◆ Task objective:
At the line containing "You are a computer-use", begin an exact copy, and continue through the last line of the entries below. Leave out any pictures.

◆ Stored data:
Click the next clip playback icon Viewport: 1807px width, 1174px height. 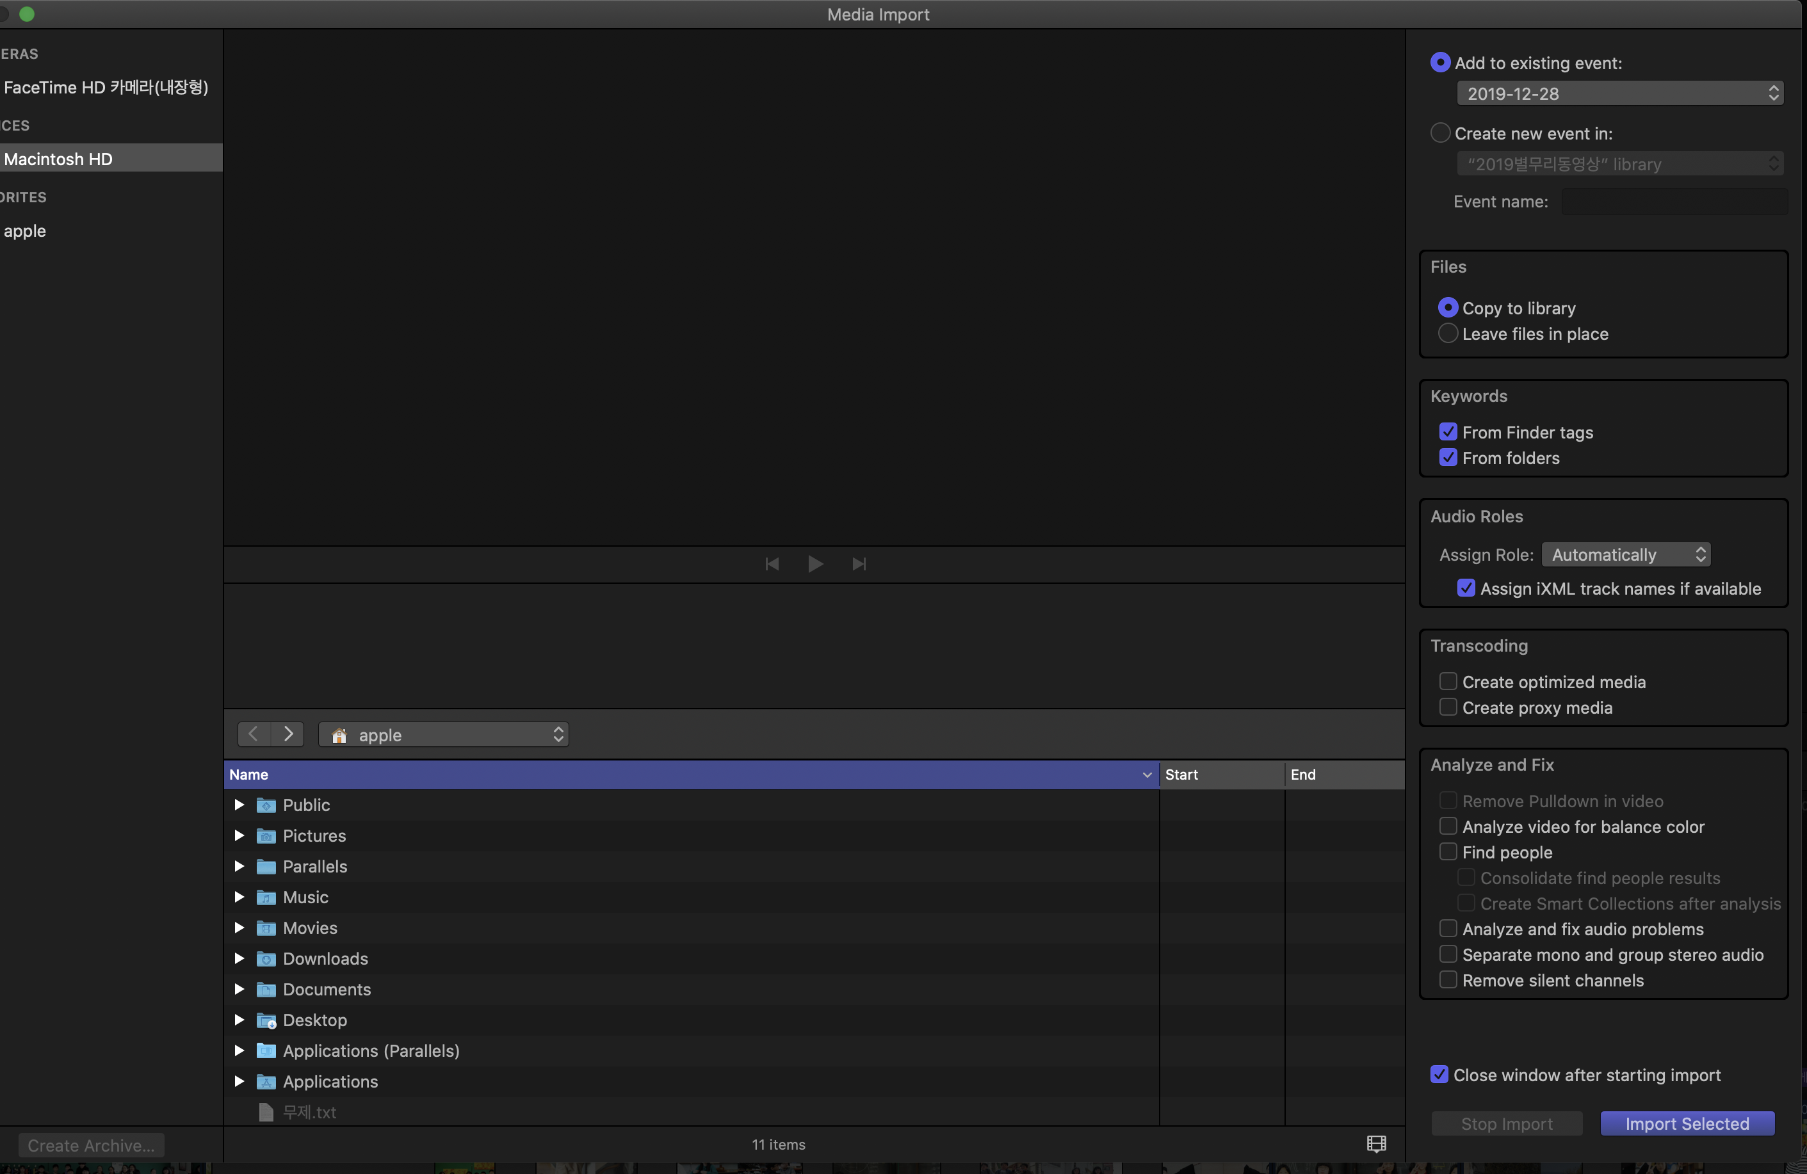[859, 564]
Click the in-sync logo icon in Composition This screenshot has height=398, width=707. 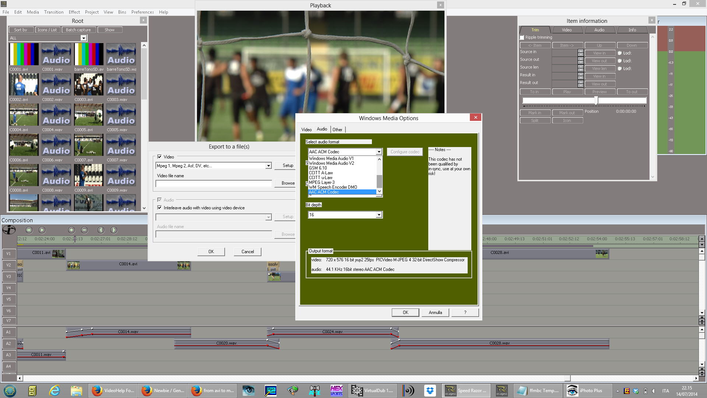point(9,230)
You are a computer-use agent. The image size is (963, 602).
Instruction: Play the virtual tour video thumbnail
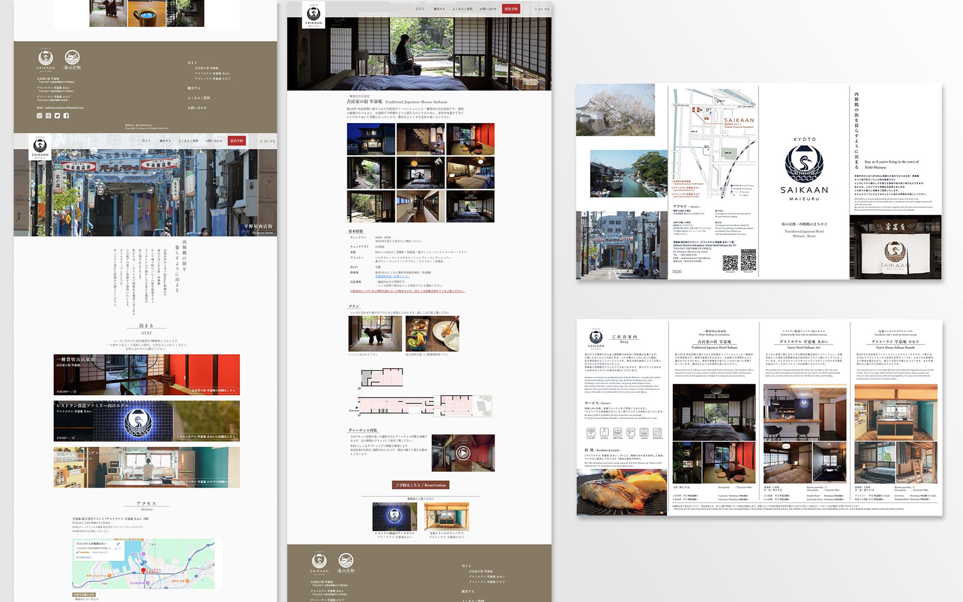click(463, 452)
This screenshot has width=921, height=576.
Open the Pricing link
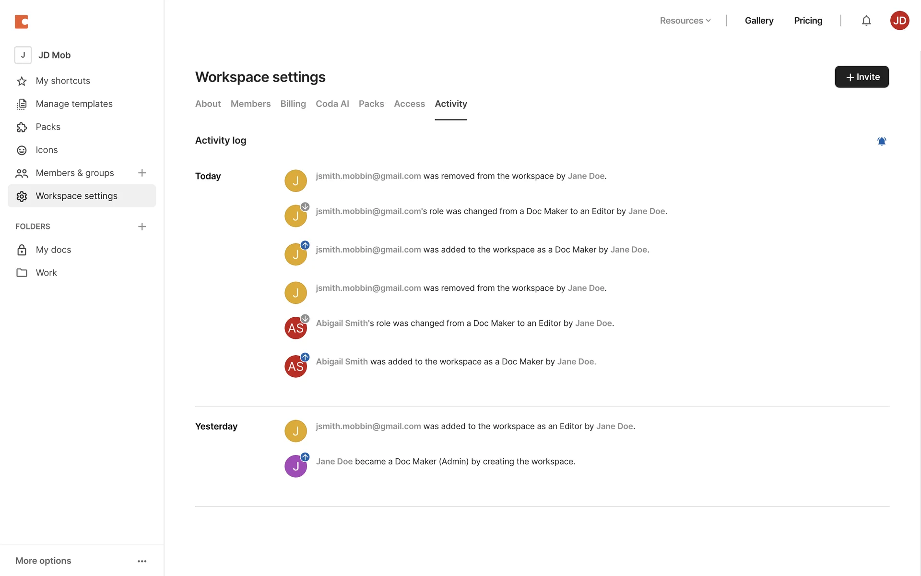pyautogui.click(x=808, y=21)
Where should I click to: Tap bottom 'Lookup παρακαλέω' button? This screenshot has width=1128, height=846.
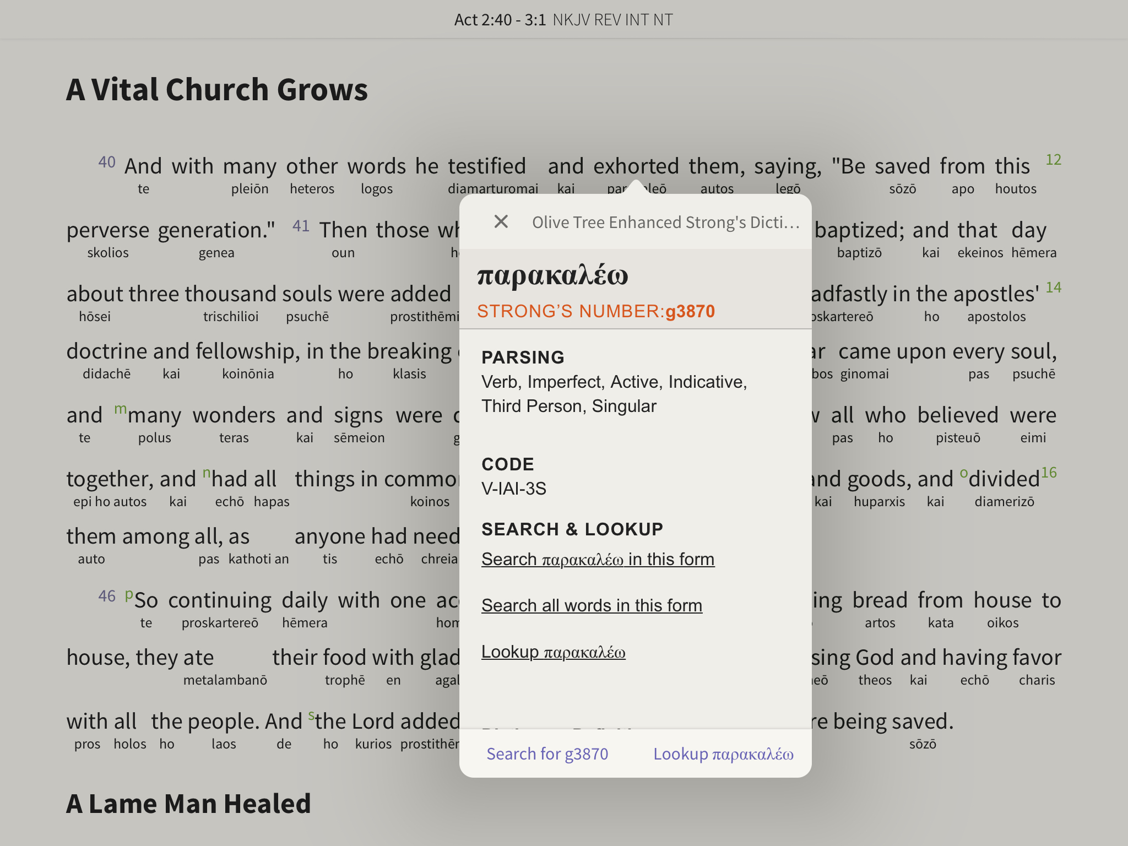(x=723, y=753)
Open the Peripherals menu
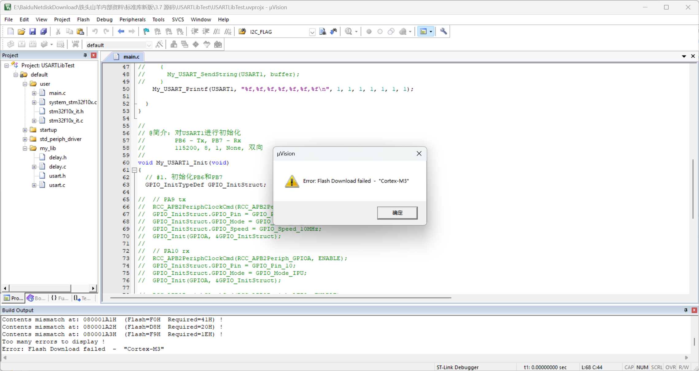The height and width of the screenshot is (371, 699). pos(132,19)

◆ Task result:
You are a computer-use agent. The image size is (963, 602).
Instruction: Play the virtual tour video thumbnail
click(463, 452)
This screenshot has width=921, height=576.
Open the Pricing link
pyautogui.click(x=808, y=21)
Where should I click to: Tap bottom 'Lookup παρακαλέω' button? This screenshot has width=1128, height=846.
(x=723, y=753)
Open the Peripherals menu
The height and width of the screenshot is (371, 699). pos(132,19)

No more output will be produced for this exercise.